▶ _What you will do_: Having located "The image size is (800, 519).", write out its line and the remaining lines of the material exactly, the last one included, but not the pictures.

___

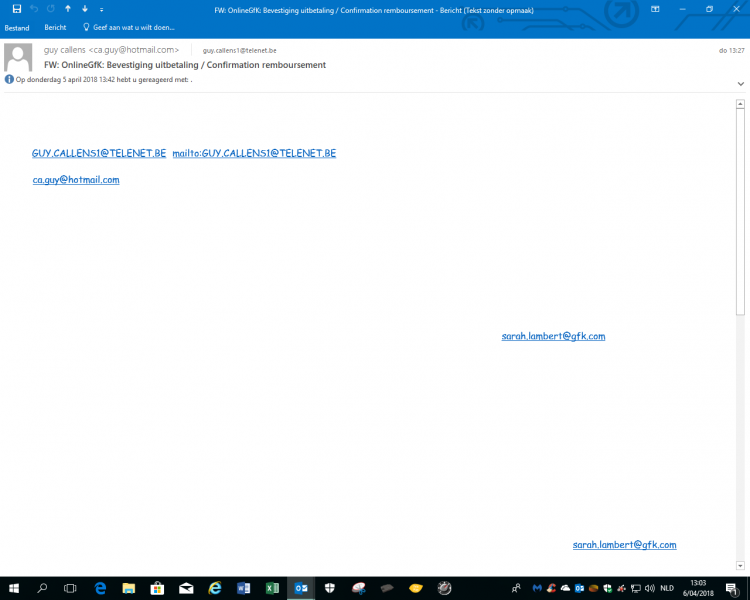Click the mailto:GUY.CALLENS1@TELENET.BE link
Viewport: 750px width, 600px height.
tap(254, 154)
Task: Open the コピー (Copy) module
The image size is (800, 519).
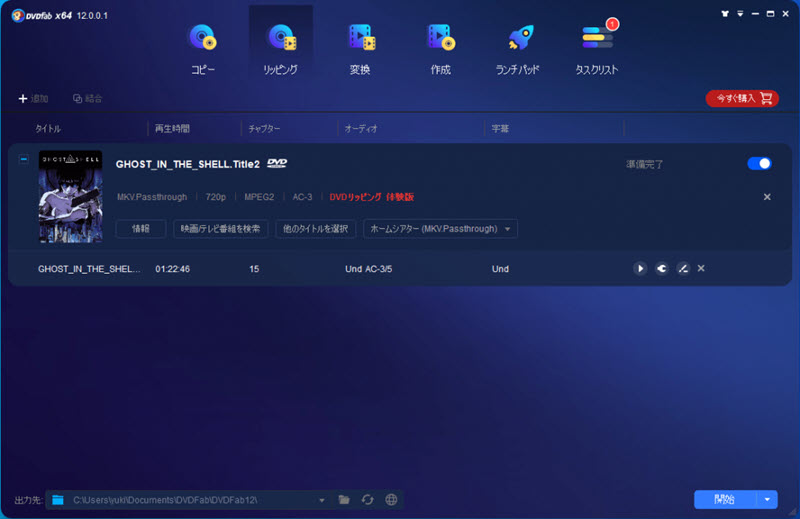Action: (203, 48)
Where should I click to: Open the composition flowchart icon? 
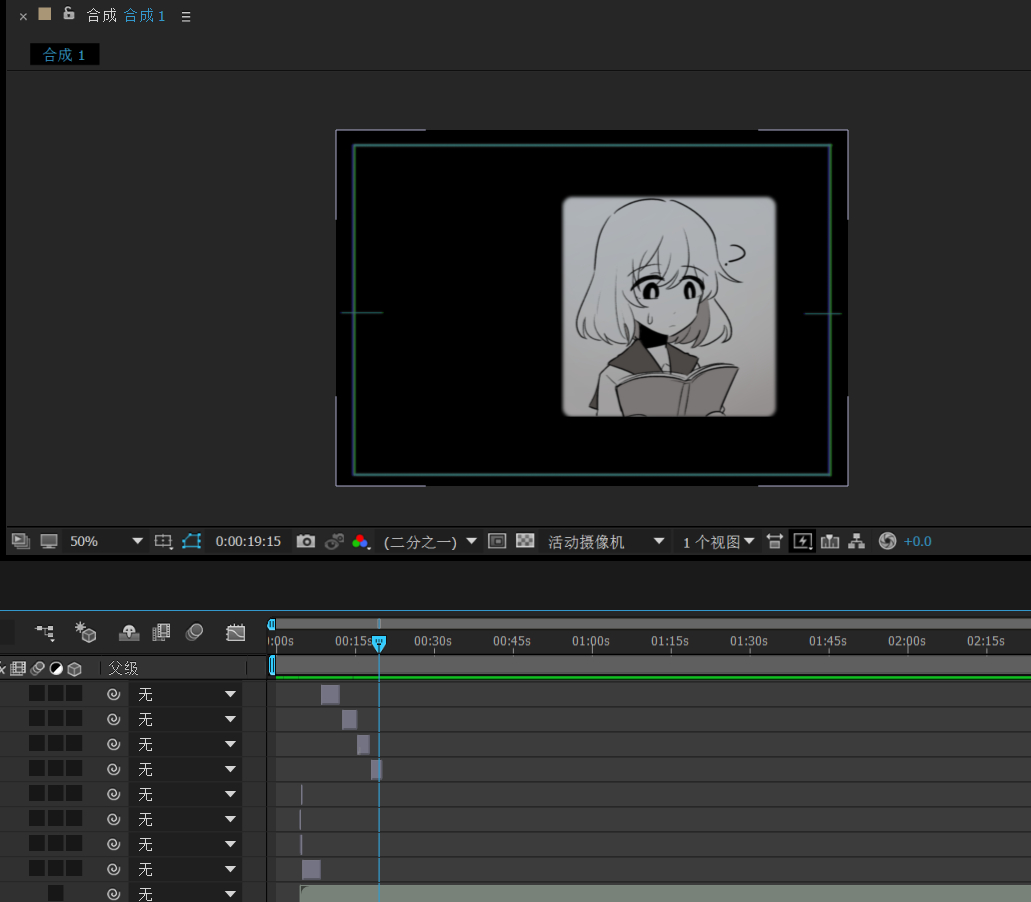(x=856, y=541)
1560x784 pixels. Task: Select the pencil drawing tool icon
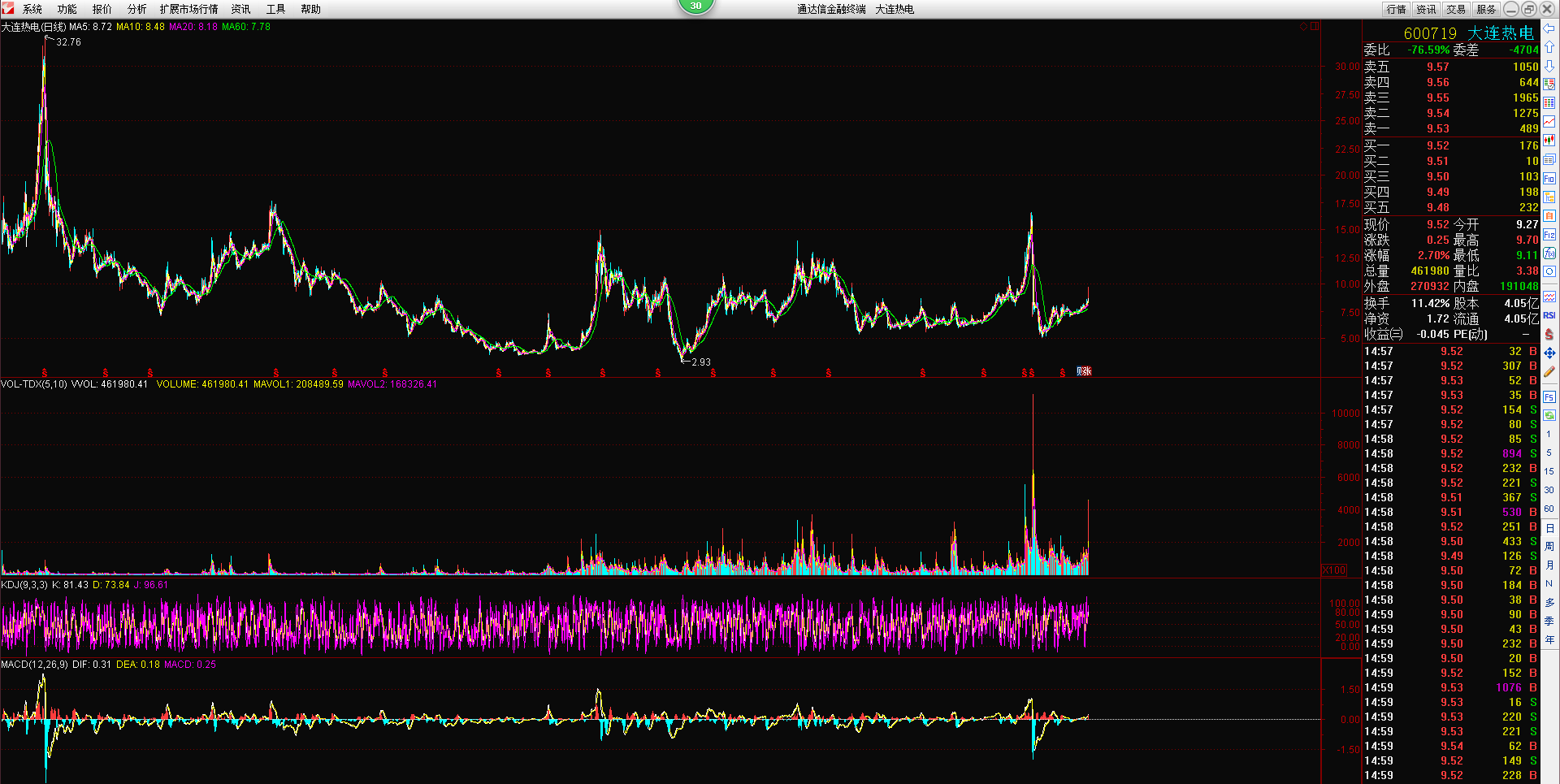1549,372
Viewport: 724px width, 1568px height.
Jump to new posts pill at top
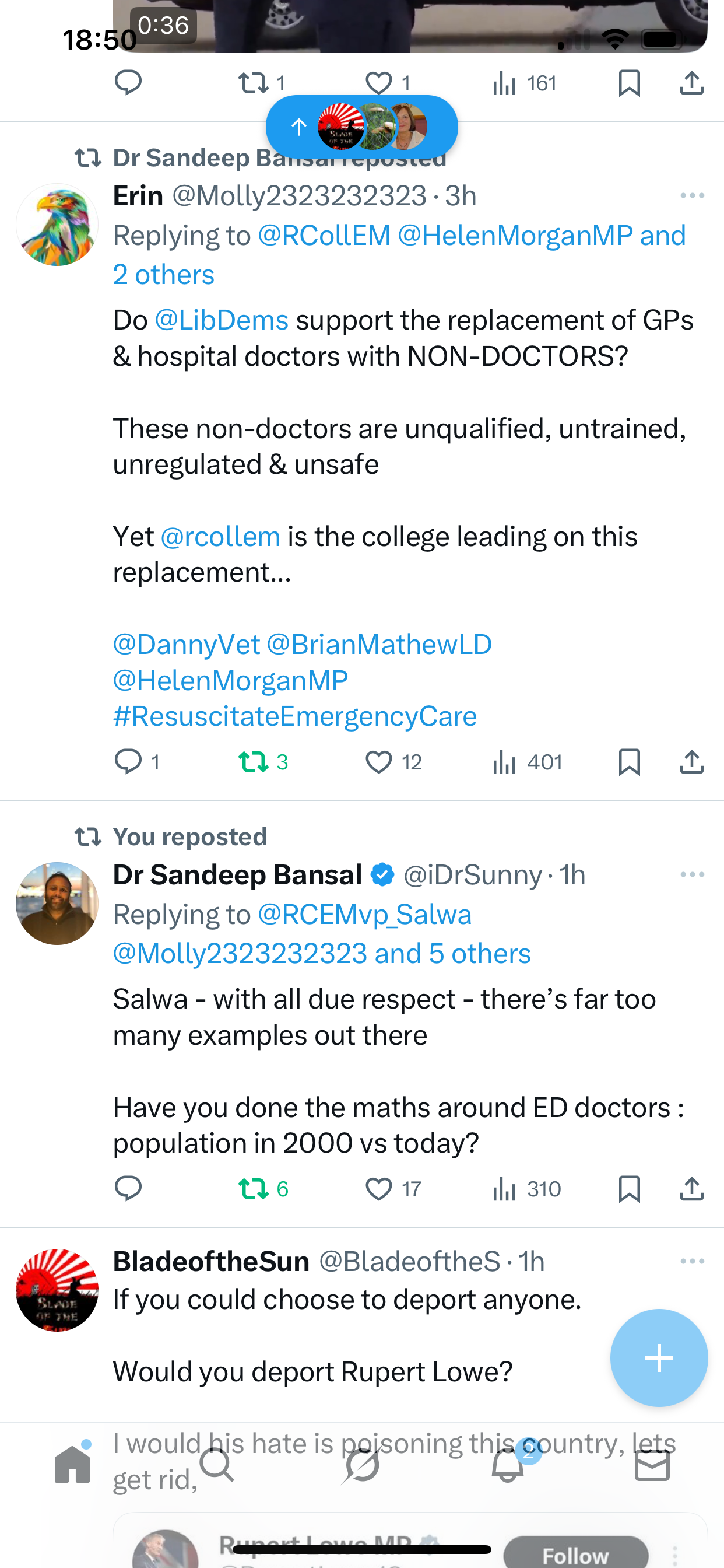point(361,127)
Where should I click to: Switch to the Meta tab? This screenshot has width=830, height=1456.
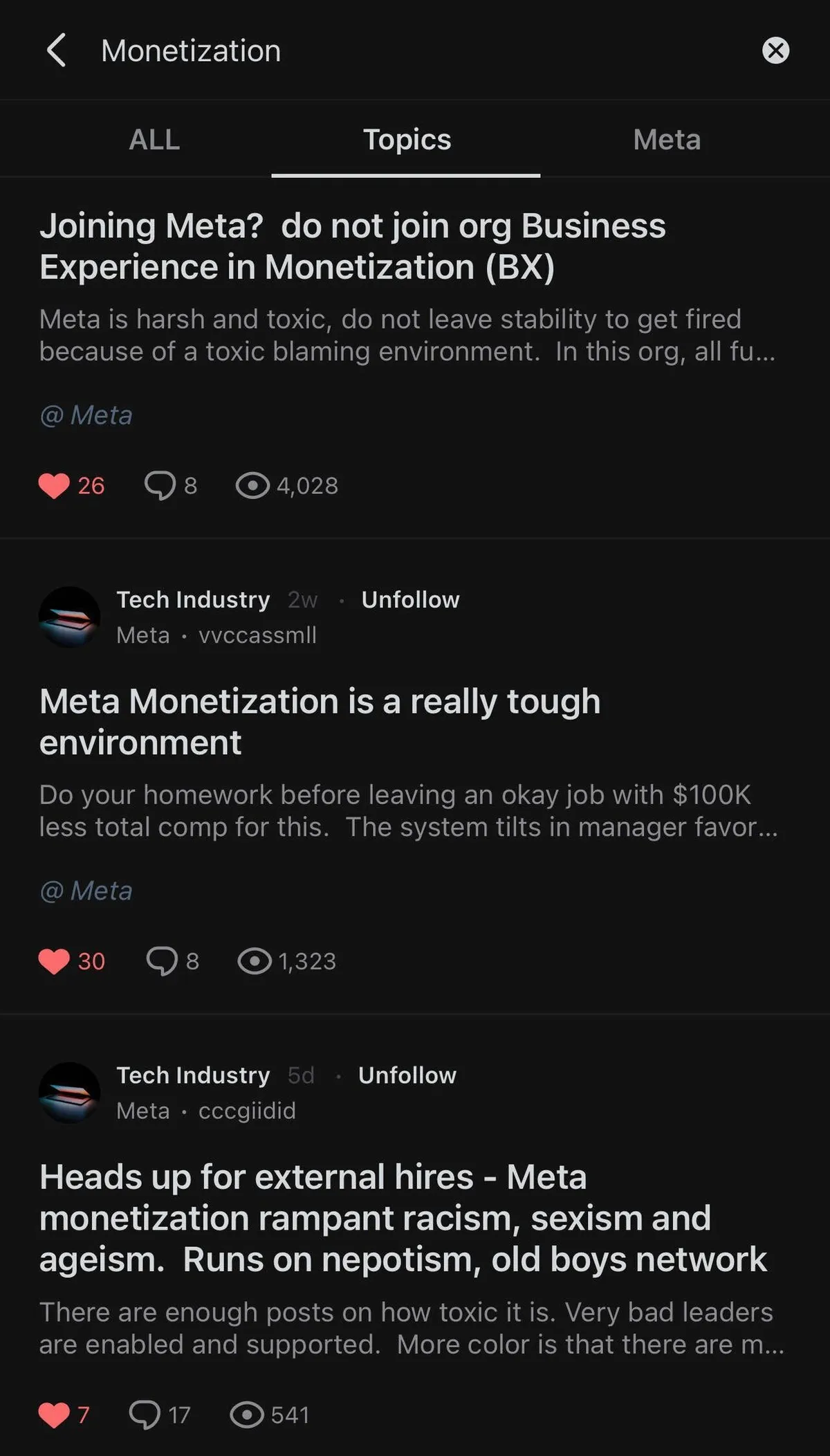click(x=667, y=140)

___

▶ _Output of the task_:
The image size is (800, 519).
Action: (203, 48)
Where should I click to: Open the composition flowchart icon? 
(x=856, y=541)
1560x784 pixels. Task: Select the pencil drawing tool icon
1549,372
Viewport: 724px width, 1568px height.
Jump to new posts pill at top
point(361,127)
Where should I click to: Switch to the Meta tab? This screenshot has width=830, height=1456.
click(x=667, y=140)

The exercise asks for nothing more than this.